>>>

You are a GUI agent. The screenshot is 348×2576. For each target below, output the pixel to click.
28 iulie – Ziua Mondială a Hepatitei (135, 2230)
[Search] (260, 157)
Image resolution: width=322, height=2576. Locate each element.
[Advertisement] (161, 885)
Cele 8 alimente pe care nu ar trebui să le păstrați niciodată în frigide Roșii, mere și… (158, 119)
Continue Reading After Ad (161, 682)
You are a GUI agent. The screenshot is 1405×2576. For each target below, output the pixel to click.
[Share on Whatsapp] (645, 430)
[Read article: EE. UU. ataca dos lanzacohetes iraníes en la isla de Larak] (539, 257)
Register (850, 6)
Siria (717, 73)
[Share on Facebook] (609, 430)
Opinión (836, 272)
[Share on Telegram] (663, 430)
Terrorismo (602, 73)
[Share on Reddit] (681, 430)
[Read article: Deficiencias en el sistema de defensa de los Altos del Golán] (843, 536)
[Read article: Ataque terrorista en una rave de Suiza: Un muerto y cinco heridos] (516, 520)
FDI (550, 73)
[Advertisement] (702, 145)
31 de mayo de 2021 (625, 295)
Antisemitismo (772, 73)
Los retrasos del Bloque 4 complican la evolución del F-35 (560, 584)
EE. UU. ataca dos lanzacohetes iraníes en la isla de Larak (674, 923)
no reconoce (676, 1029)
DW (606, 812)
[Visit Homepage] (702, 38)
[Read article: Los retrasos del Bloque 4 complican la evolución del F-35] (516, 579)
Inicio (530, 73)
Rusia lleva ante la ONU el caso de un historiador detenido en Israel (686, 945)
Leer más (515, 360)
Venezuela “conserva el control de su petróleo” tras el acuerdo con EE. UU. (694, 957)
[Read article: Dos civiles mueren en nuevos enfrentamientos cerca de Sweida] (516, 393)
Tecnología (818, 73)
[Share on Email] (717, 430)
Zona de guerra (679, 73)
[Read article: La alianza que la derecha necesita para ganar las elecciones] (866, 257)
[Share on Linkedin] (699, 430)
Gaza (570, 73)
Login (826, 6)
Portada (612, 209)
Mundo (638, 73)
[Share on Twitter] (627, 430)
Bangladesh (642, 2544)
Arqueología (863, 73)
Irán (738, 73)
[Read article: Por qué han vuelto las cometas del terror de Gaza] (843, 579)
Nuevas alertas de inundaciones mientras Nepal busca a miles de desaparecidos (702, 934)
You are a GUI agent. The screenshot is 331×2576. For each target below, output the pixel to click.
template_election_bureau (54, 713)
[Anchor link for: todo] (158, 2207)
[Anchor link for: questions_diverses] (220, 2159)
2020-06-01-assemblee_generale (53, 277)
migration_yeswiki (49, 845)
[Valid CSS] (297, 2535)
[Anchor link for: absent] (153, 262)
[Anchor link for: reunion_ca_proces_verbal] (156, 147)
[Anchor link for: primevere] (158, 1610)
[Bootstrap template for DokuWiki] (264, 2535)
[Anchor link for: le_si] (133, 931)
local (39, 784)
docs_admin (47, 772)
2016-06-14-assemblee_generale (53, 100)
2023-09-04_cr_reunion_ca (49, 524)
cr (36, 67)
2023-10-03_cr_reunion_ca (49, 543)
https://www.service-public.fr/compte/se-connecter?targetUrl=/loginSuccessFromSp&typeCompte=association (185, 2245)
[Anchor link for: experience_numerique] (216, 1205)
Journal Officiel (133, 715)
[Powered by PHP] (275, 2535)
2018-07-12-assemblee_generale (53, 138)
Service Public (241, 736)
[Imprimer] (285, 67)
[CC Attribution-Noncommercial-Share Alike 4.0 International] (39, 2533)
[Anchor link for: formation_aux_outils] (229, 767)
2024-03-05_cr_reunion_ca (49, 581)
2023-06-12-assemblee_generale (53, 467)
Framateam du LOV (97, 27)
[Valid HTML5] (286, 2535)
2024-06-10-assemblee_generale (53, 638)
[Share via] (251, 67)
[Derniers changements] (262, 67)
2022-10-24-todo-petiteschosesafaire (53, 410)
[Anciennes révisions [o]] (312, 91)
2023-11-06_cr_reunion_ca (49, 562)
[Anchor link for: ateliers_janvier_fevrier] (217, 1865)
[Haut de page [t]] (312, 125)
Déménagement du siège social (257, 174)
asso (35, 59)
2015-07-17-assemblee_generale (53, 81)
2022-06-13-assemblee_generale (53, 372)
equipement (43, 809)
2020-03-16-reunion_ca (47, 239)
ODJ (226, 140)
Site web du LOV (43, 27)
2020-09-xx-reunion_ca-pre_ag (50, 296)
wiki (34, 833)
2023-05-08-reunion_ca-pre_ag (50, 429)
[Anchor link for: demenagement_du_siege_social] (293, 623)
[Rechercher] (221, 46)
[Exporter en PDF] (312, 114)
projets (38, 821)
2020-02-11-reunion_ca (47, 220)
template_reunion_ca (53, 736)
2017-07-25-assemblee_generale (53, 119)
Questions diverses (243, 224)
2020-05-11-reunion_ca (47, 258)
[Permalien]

<<<

What is being asked:
Retype exactly the line with "Questions diverses (243, 224)" and each line after it until the records end, and include no other line.

Answer for this exercise:
Questions diverses (243, 224)
2020-05-11-reunion_ca (47, 258)
[Permalien]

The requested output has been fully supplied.